Uauy Cristobal
John Innes Centre, Norwich Research Park, Norwich NR4 7UH, United Kingdom.
Curr Opin Plant Biol. 2017 Apr;36:142-148. doi: 10.1016/j.pbi.2017.01.007. Epub 2017 Mar 24.
Advances in wheat genomics have lagged behind other major cereals (e.g., rice and maize) due to its highly repetitive and large polyploid genome. Recent technological developments in sequencing and assembly methods, however, have largely overcome these barriers. The community now moves to an era centred on functional characterisation of the genome. This includes understanding sequence and structural variation as well as how information is integrated across multiple homoeologous genomes.
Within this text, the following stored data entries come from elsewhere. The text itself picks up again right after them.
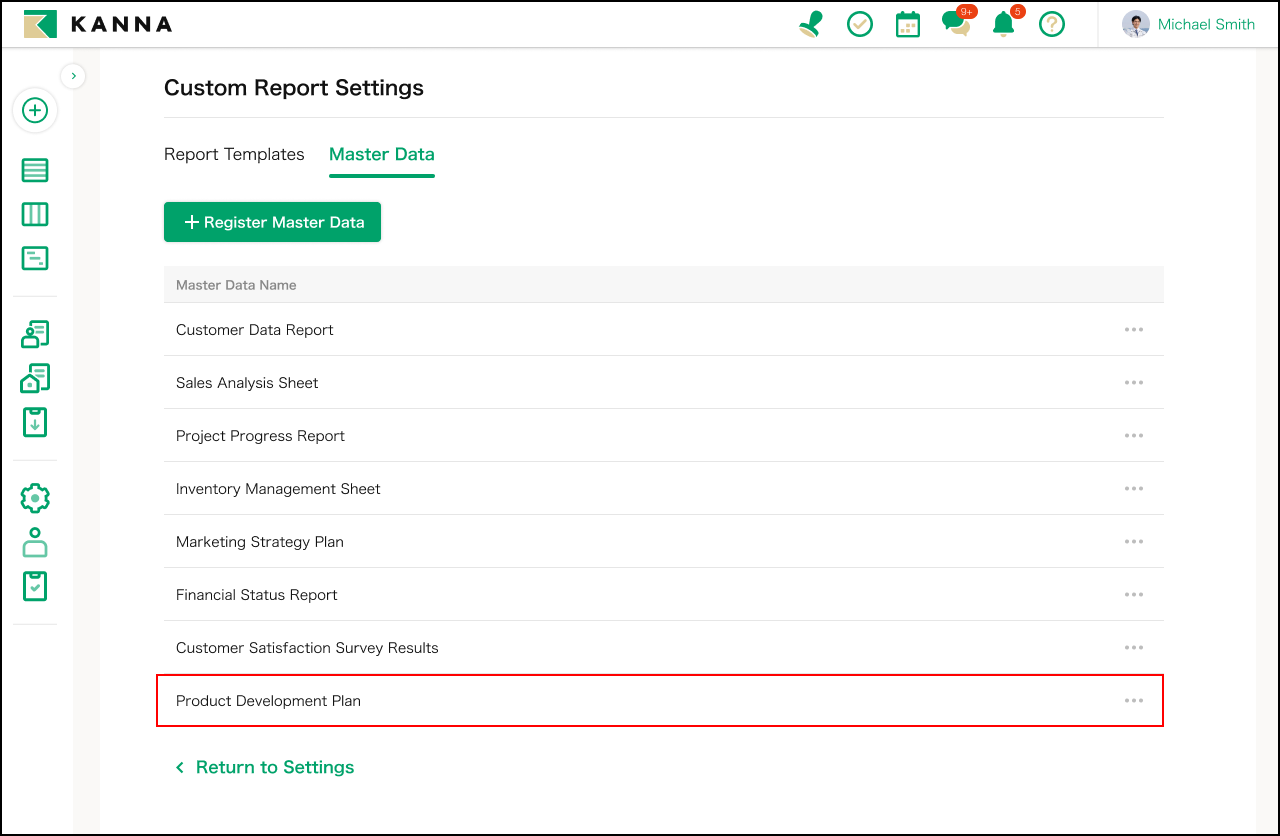Select the Master Data tab
1280x836 pixels.
click(381, 154)
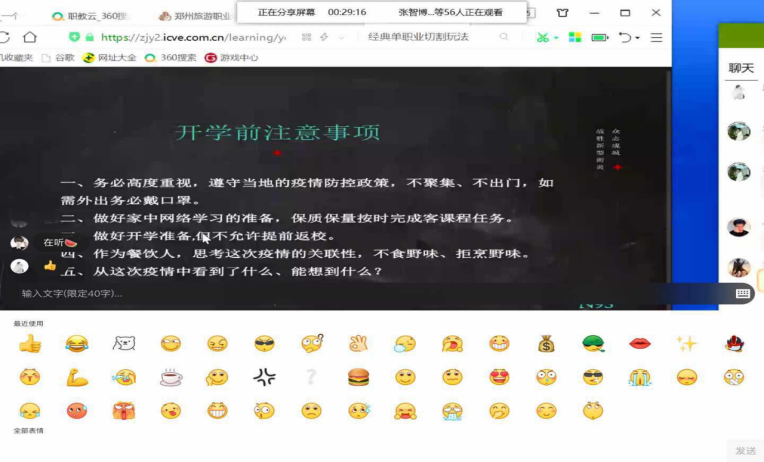Pick the coffee cup emoji
Screen dimensions: 764x462
(171, 377)
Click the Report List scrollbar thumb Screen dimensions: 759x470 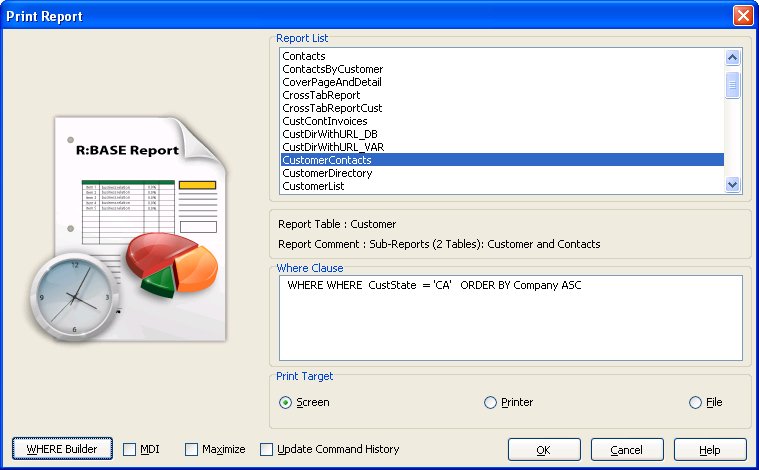pyautogui.click(x=733, y=85)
This understanding promises to uncover variation previously hidden from natural and human selection due to the often observed functional redundancy between homoeologs. Key functional genomic resources will enable this, including sequenced mutant populations and gene editing technologies which are now available in wheat. Training the next-generation of genomics-enabled researchers will be essential to ensure these advances are quickly translated into farmers' fields.
由于小麦基因组具有高度重复性和庞大的多倍体基因组,其基因组学进展落后于其他主要谷物(如水稻和玉米)。然而,测序和组装方法方面的最新技术发展已在很大程度上克服了这些障碍。该领域目前正步入一个以基因组功能表征为核心的时代。这包括了解序列和结构变异,以及信息如何在多个同源基因组之间整合。这种理解有望揭示由于同源基因之间常见的功能冗余而先前未被自然选择和人工选择发现的变异。关键的功能基因组资源将助力于此,包括现已在小麦中可用的测序突变群体和基因编辑技术。培养下一代具备基因组学能力的研究人员对于确保这些进展迅速应用于农田至关重要。